De même, l'article 6 du projet de loi prévoit l'alignement de l'assiette des prélèvements affectés à la CNAF et à la CNAVTS sur celle de CSG . Le prélèvement de 1 % destiné à la CNAF est actuellement assis sur les produits des placements à revenu fixe soumis à prélèvement libératoire. Celui affecté à la CNAVTS, également au taux de 1 %, a une assiette plus large puisqu'il est assis à la fois sur les produits des placements à revenu fixe soumis à prélèvement libératoire et sur les revenus du patrimoine.

Cette disposition est sensée assurer une ressource supplémentaire de 4,5 milliards de francs dès 1998, soit 3,2 milliards de francs à la CNAF et 1,3 milliard de francs à la CNAVTS. Sachant que le produit de ces prélèvements en 1997 s'est élevé à 3,5 milliards de francs, l'augmentation ainsi prévue avoisine 130 %.

d) Les mesures diverses

Enfin, il convient de relever la mise en place de diverses mesures ayant pour seul objet d'augmenter les ressources du régime général.

Entre d'abord dans cette catégorie la modification du régime de la compensation bilatérale maladie entre le régime général et celui des clercs et employés de notaires ( CRPCEN ). Sous prétexte d'alignement des règles de compensation bilatérale maladie sur le droit commun, l'article 12 du projet de loi accroît la charge des transferts versés par ce régime d'environ 210 millions de francs. Or, l'argument d'équité masque une préoccupation d'abord financière, liée à la volonté de réduire le déficit de la branche maladie pour 1998.

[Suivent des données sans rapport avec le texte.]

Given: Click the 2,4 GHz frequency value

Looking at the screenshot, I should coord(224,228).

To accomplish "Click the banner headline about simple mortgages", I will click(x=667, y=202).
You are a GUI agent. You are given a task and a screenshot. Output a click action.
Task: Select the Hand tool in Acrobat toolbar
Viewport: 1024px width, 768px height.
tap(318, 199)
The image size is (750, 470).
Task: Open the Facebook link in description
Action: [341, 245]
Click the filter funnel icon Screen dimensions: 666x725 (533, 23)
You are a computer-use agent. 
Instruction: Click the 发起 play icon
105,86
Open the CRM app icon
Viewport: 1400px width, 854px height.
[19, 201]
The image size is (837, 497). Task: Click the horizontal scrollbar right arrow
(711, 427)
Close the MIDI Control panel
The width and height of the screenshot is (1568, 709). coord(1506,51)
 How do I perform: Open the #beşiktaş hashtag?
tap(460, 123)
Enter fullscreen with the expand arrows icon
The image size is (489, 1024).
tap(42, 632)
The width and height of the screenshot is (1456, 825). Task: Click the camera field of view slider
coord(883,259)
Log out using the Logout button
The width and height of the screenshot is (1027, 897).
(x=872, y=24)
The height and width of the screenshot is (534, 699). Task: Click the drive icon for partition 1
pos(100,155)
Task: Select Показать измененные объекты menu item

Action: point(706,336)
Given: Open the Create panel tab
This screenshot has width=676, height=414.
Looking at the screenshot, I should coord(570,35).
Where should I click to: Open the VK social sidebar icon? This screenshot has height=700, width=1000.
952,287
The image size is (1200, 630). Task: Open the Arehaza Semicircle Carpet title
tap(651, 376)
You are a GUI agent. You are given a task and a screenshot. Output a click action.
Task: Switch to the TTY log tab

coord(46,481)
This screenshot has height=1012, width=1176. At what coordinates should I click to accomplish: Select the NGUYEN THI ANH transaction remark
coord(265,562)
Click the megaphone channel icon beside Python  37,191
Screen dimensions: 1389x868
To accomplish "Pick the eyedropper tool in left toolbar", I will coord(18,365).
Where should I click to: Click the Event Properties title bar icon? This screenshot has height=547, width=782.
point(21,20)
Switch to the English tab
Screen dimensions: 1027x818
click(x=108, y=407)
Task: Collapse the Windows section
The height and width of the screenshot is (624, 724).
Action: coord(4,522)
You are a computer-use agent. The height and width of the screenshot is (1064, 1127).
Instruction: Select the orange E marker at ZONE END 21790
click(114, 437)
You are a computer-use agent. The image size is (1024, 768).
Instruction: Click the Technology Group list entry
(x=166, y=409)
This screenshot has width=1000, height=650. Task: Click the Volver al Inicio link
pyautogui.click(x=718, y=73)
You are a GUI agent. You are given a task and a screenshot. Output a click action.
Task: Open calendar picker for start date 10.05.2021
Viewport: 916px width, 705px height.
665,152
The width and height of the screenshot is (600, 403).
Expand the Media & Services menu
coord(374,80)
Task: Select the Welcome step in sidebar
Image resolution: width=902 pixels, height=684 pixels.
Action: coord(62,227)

L'utilisation des réserves de la contribution sociale de solidarité des sociétés , la C3S, prévue à l'article 11, s'inscrit dans la même logique. Le " siphonnage " du produit de cette contribution ne date certes pas du présent Gouvernement. Il ne s'est guère passé d'années, au cours de la présente décennie, où le régime de celle-ci n'a pas été modifié, en raison notamment de son fort rendement, surtout depuis 1995 où son assiette a été élargie. Ainsi, les encaissements de C3S se sont élevés à 15,1 milliards de francs en 1996 et à 15,5 milliards de francs en 1997. Fin 1997, les réserves de C3S sont estimées à 2,6 milliards de francs.

L'utilisation de ces réserves au profit du régime général à hauteur de 2,2 milliards de francs (soit 1 milliard de francs à la branche maladie et 1,2 milliard de francs à la branche vieillesse) soulève de vives réserves :

- d'une part, cette contribution a été créée en 1970 pour les régimes de non salariés (elle est prélevée sur les sociétés dont le chiffre d'affaires hors taxe est au moins égal à 5 millions de francs), afin de compenser les conséquences, pour les régimes de protection sociale des travailleurs non salariés non agricoles, de la transformation des entreprises individuelles en sociétés et le choix du statut de salariés par les dirigeants. L'article 11 modifie profondément la philosophie de cette contribution ;

- d'autre part, ce prélèvement prive les régimes, actuellement bénéficiaires, de la possibilité de constituer des réserves afin de faire face à la dégradation inéluctable de leurs comptes à partir de la prochaine décennie. C'est donc " une vision à court terme " qui aura des conséquences lourdes ;

- enfin, si le rendement de la C3S fait apparaître des excédents, la solution devrait être de le diminuer en abaissant soit le taux, soit l'assiette de cette contribution. Ainsi, si on ramenait son taux à 0,1 %, au lieu de 0,13 %, le rendement de cette contribution serait réduit de 2,3 milliards de francs -soit le montant que l'article 11 prévoit de transférer au régime général.

Au total, votre commission des Affaires sociales constate que, si l'évolution spontanée des recettes du régime général était de + 3,4 % 6( * ) en raison de l'amélioration de la conjoncture économique, les mesures d'aggravation des prélèvements contenues dans le projet de loi portent cette évolution à + 4,7 %.